— BEGIN Excerpt —

The Role of Trees in Agroecology and Sustainable Agriculture in the Tropics
BAckground
Numerous and interacting socioeconomic and biophysical factors are driving land degradation and declining agricultural productivity in the tropics and the subtropics. Population growth and the lack of new forest to clear for the practice of shifting cultivation has led farmers to become sedentary smallholders without the financial resources to access fertilizers and other technologies to replenish soil fertility. Current estimates are that land degradation affects two billion hectares (38% of world cropping area), with soil erosion affecting 83% of the global degraded area. Agriculture needs to be more sustainable and more productive, and business as usual is not an option.

— END Excerpt —
— BEGIN Recorded data —

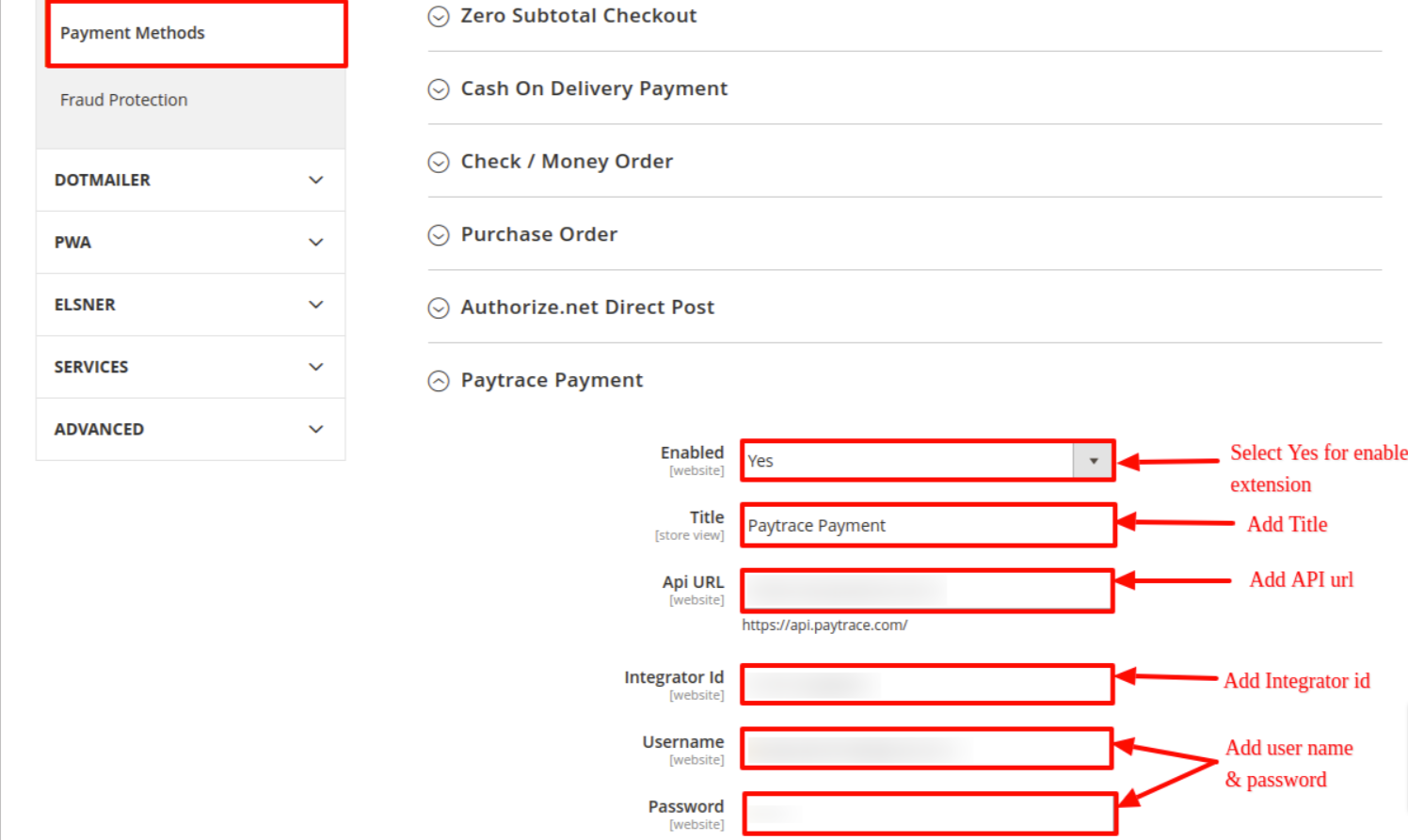This screenshot has height=840, width=1408.
Task: Focus the Password input field
Action: 929,814
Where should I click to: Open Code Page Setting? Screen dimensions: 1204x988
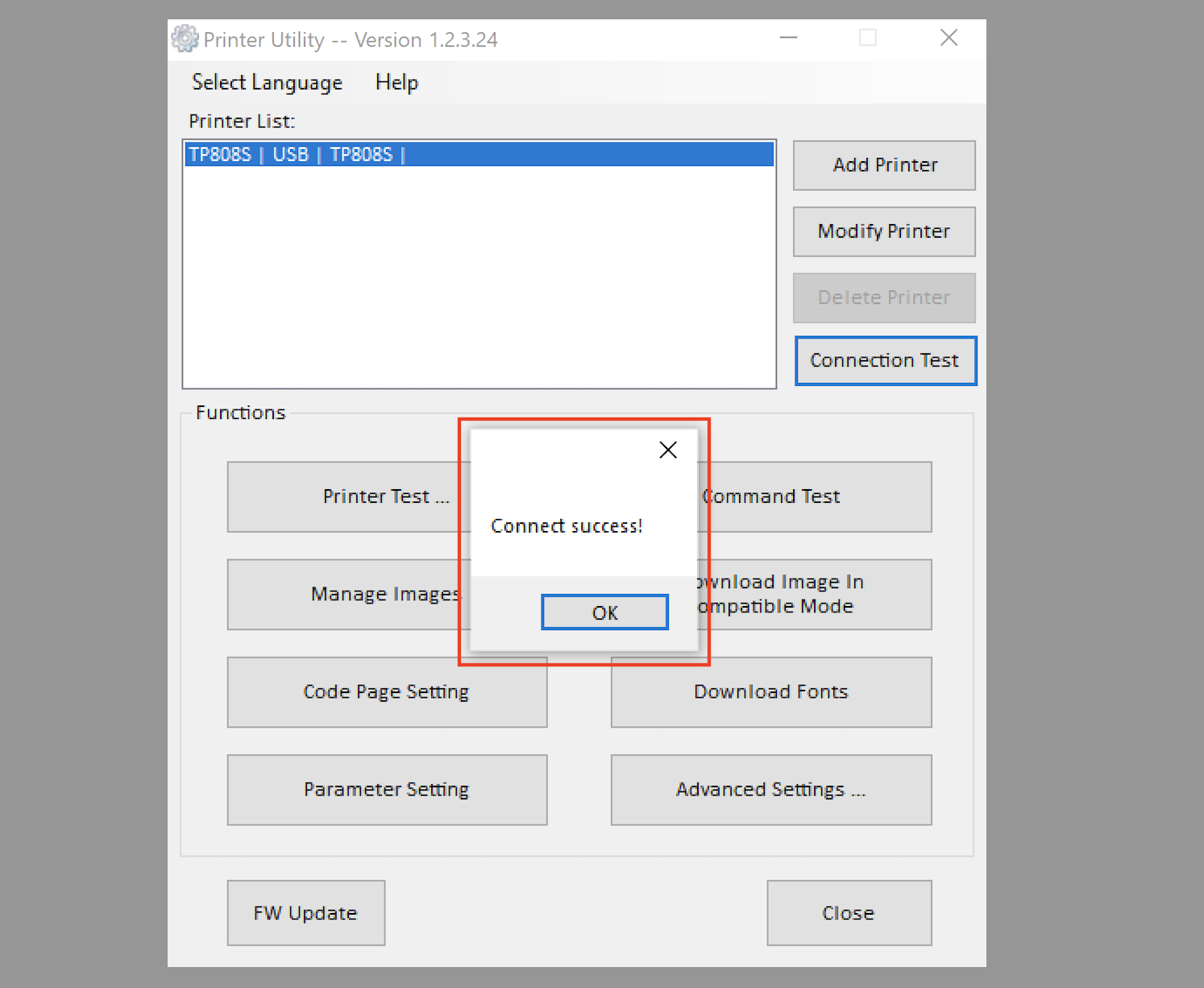[x=387, y=692]
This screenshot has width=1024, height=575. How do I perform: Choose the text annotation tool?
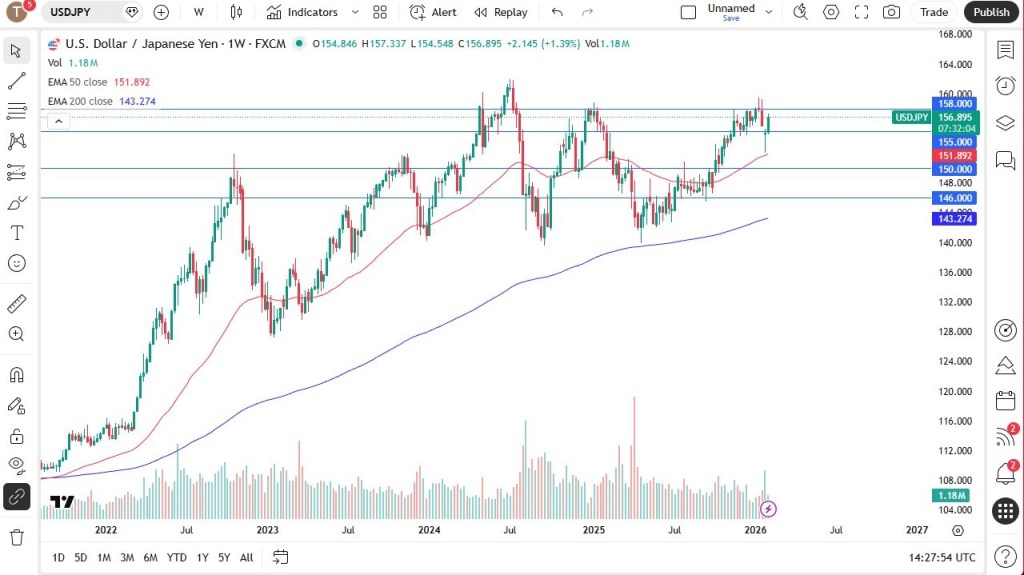coord(16,233)
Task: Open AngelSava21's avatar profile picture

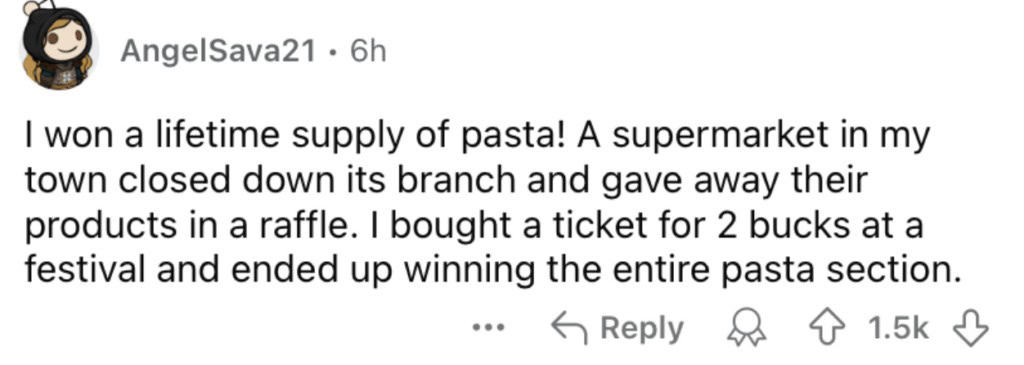Action: 59,48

— END Recorded data —

__Jobs__.
a) Answer these questions from the excerpt on trees in tropical agriculture:
(i) How many hectares are affected by land degradation, according to current estimates?
(ii) What share of the global degraded area is affected by soil erosion?
(iii) What kind of farmers have shifting cultivators become?
b) In the records, convert the lines from the one with "Where should I" to the one with "coord(16,233)" into a numbered list, with blank lines left out. Leave the pictures out of the list.

__Outputs by task__.
a)
(i) Two billion hectares (38% of world cropping area).
(ii) 83%.
(iii) Sedentary smallholders without the financial resources to access fertilizers and other technologies to replenish soil fertility.

b)
1. Where should I click to: Open Code Page Setting? Screen dimensions: 1204x988
2. [x=387, y=692]
3. This screenshot has width=1024, height=575. How do I perform: Choose the text annotation tool?
4. coord(16,233)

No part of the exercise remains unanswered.